Objects belonging to a much earlier Neolithic and Bronze Age times have been found in the soil. The village appears in the Domesday Book, where it is noted as already being held by Wulfric in the Saxon period. By 1086, its eight households rendered only £0.5 a year and its lord of the manor was Edwin who held under Thorkil of Warwick, its overlord, a relatively unusual name being strongly norse rather than a hybrid or Norman. It had an additional listing of one household, held under Robert of Vessey that rendered 2s (£0.1) a year. However, Whitacre was in the early medieval period recorded as 'Witecore', which still means 'white acre' thus 'white field'.

[Extracted data]:
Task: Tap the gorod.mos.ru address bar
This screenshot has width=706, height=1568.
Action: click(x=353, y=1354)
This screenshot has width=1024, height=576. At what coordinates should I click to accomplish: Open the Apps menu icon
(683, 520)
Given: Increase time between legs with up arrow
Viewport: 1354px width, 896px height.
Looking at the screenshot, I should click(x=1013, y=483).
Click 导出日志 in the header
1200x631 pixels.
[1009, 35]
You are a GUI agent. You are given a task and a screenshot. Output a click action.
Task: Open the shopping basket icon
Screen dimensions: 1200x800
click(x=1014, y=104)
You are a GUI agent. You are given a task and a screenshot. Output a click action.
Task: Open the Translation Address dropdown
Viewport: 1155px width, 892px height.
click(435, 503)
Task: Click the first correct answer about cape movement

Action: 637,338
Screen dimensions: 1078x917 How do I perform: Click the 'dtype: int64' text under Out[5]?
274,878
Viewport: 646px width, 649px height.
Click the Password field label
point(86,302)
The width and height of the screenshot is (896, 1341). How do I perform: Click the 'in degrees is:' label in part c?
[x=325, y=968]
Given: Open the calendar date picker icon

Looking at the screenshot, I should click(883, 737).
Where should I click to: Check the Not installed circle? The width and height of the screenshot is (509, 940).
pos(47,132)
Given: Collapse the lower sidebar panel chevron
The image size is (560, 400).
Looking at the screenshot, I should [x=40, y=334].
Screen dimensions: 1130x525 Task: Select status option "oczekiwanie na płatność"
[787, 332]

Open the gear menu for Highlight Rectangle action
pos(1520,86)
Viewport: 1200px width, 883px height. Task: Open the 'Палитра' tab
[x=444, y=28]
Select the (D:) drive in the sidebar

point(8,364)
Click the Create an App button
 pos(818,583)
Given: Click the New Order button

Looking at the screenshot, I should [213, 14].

[Tasks and exercises]:
• A. Answer these questions from the Whitacre excerpt:
(i) According to the Domesday Book, who held the village in the Saxon period?
(ii) How many households did the village have by 1086?
(iii) How was Whitacre recorded in the early medieval period?
• B. Write out a passage of the Whitacre excerpt exactly, from "Objects belonging to" up to and including "thus 'white field'.".

[Answers to each task]:
• A.
(i) Wulfric
(ii) Eight
(iii) 'Witecore'

• B.
Objects belonging to a much earlier Neolithic and Bronze Age times have been found in the soil. The village appears in the Domesday Book, where it is noted as already being held by Wulfric in the Saxon period. By 1086, its eight households rendered only £0.5 a year and its lord of the manor was Edwin who held under Thorkil of Warwick, its overlord, a relatively unusual name being strongly norse rather than a hybrid or Norman. It had an additional listing of one household, held under Robert of Vessey that rendered 2s (£0.1) a year. However, Whitacre was in the early medieval period recorded as 'Witecore', which still means 'white acre' thus 'white field'.